ACTION ITEM:
Only the lines from the beginning of the entries through the one with "This screenshot has width=768, height=407." should be written out, please, exactly and without any pictures.

■ ■ ■ ■ ■ ■ ■

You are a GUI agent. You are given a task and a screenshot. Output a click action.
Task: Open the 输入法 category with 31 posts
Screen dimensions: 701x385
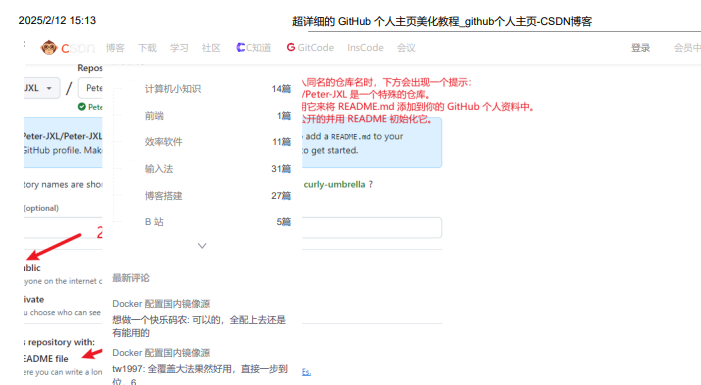(159, 169)
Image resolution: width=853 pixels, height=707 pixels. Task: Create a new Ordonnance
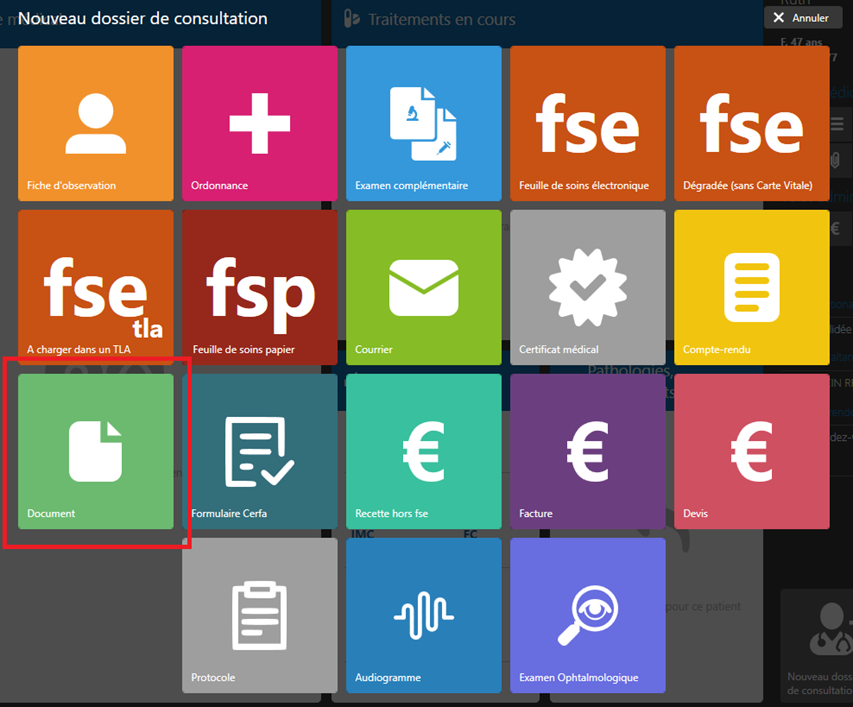tap(259, 123)
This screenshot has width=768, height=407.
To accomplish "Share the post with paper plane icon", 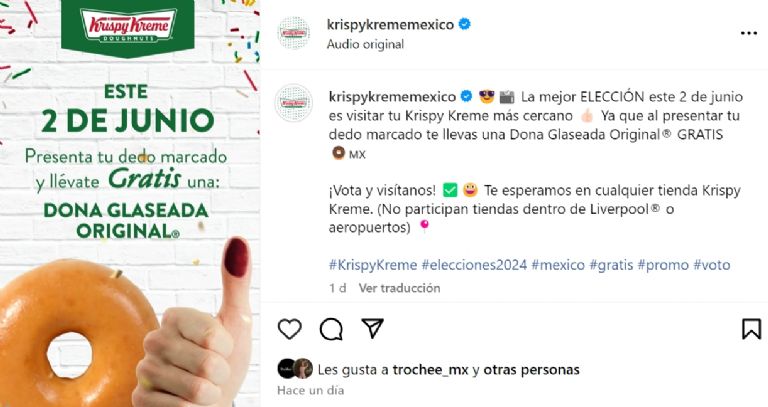I will click(x=372, y=328).
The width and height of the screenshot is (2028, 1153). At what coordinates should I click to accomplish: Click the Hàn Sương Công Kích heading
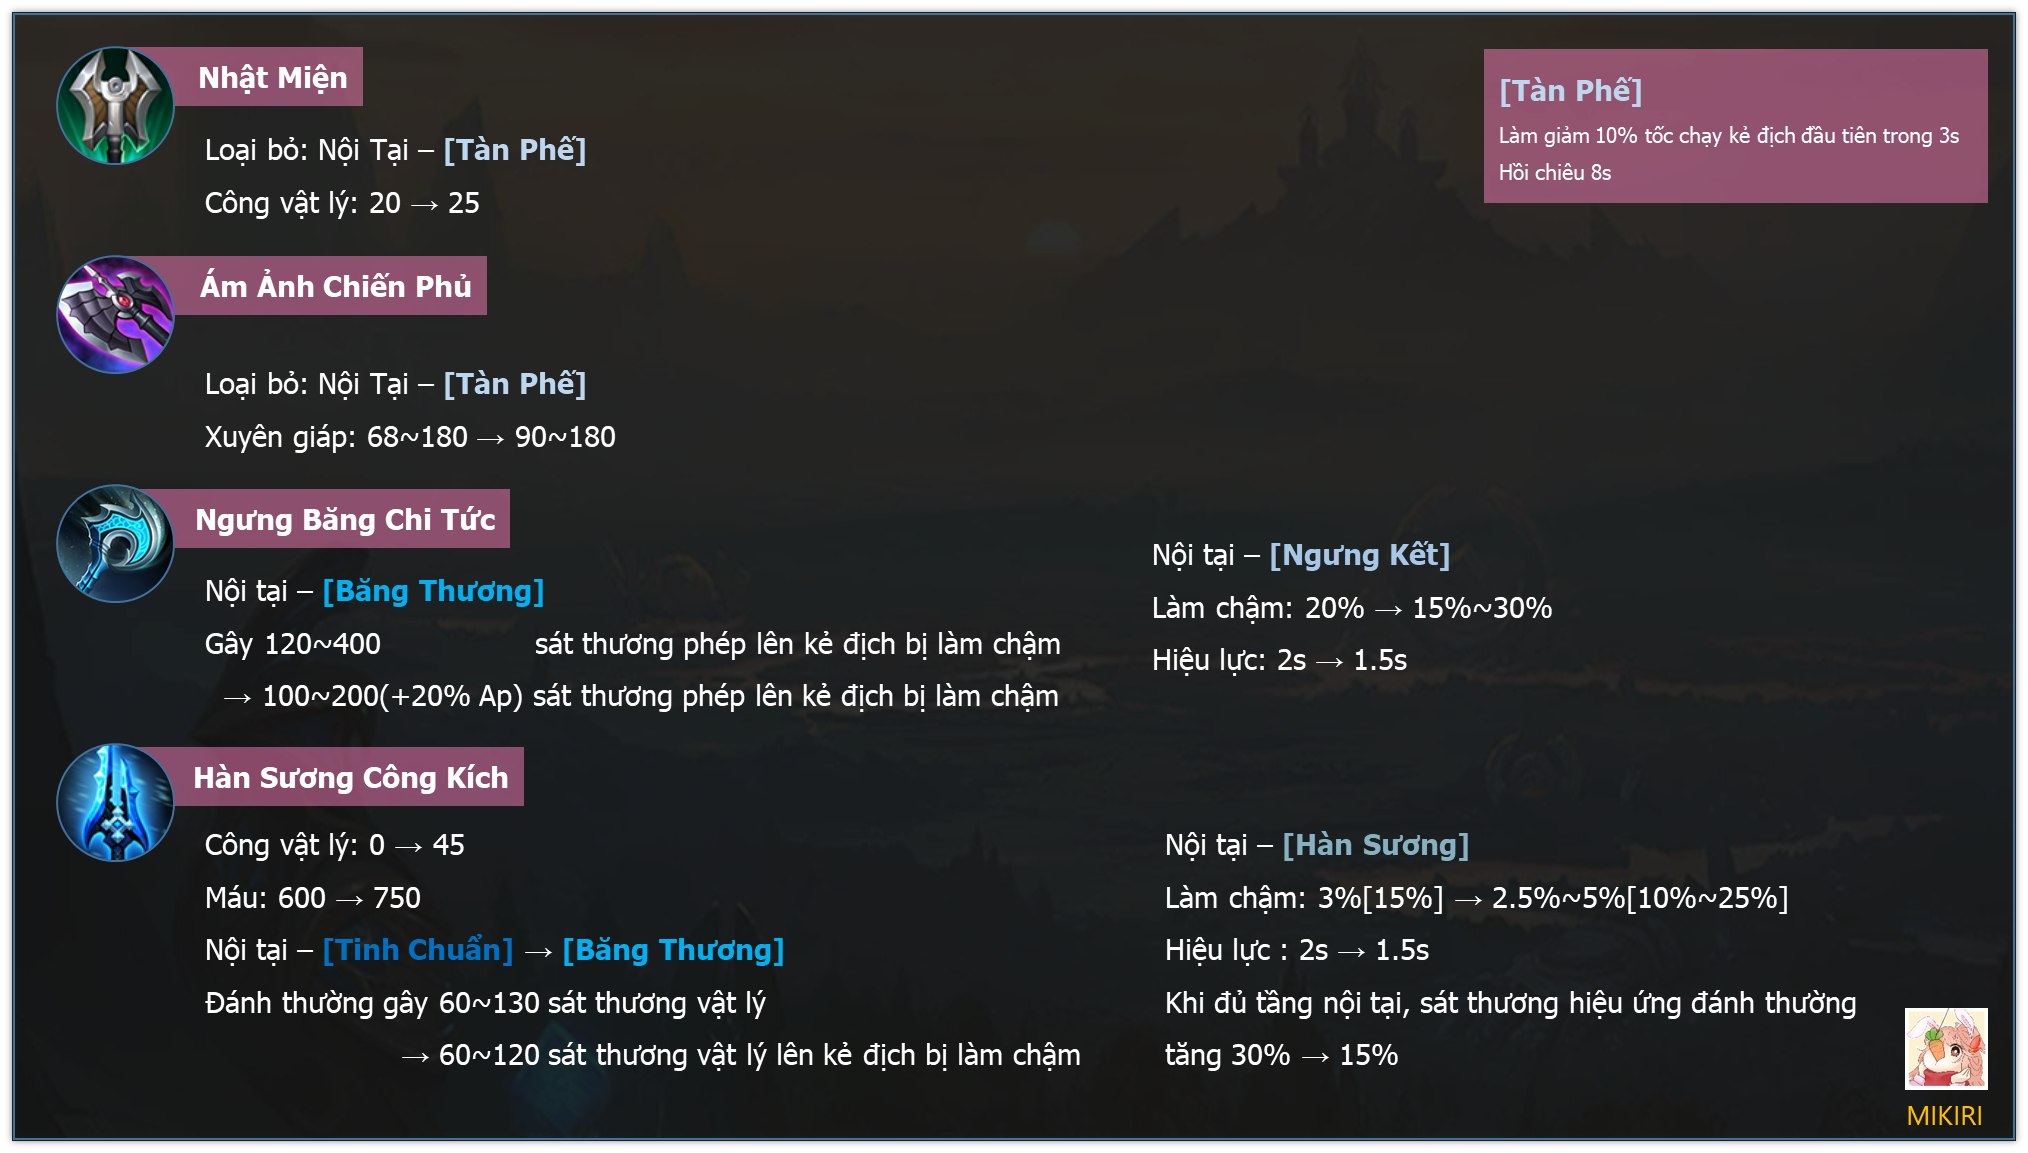[350, 777]
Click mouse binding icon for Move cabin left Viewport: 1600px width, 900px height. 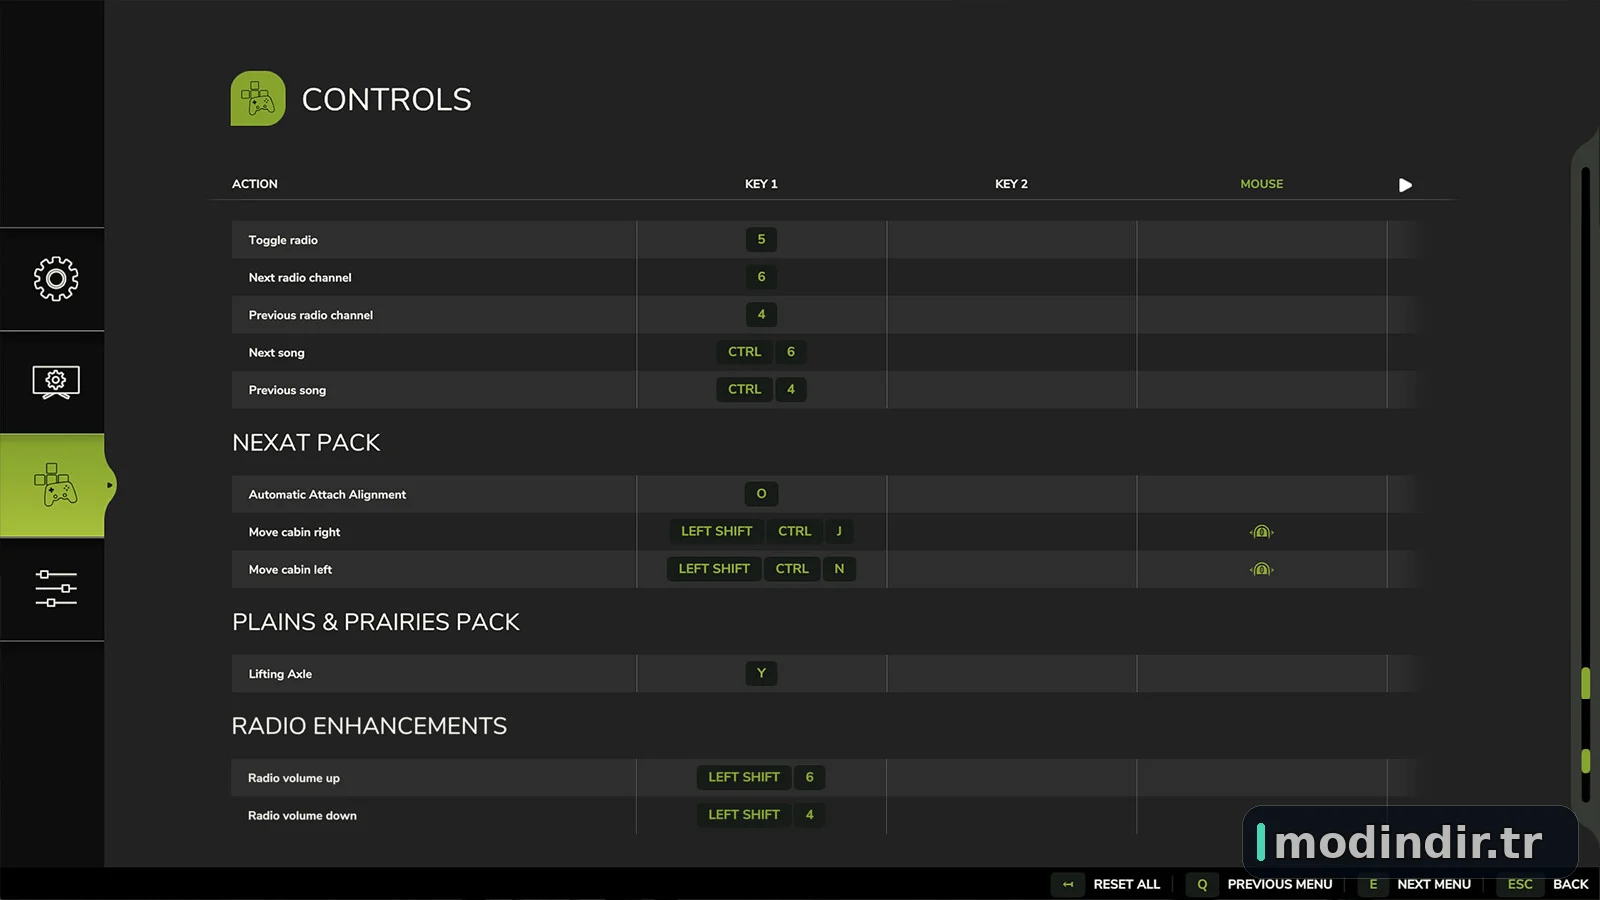(x=1262, y=569)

■ ■ ■ ■ ■ ■ ■

EXERCISE ANSWER:
You are a GUI agent. You are given a task and a screenshot. Output a click action.
Task: Open the 输入法 category with 31 posts
Screen dimensions: 701x385
(159, 169)
Image resolution: width=853 pixels, height=707 pixels. Task: Create a new Ordonnance
tap(259, 123)
This screenshot has width=768, height=407.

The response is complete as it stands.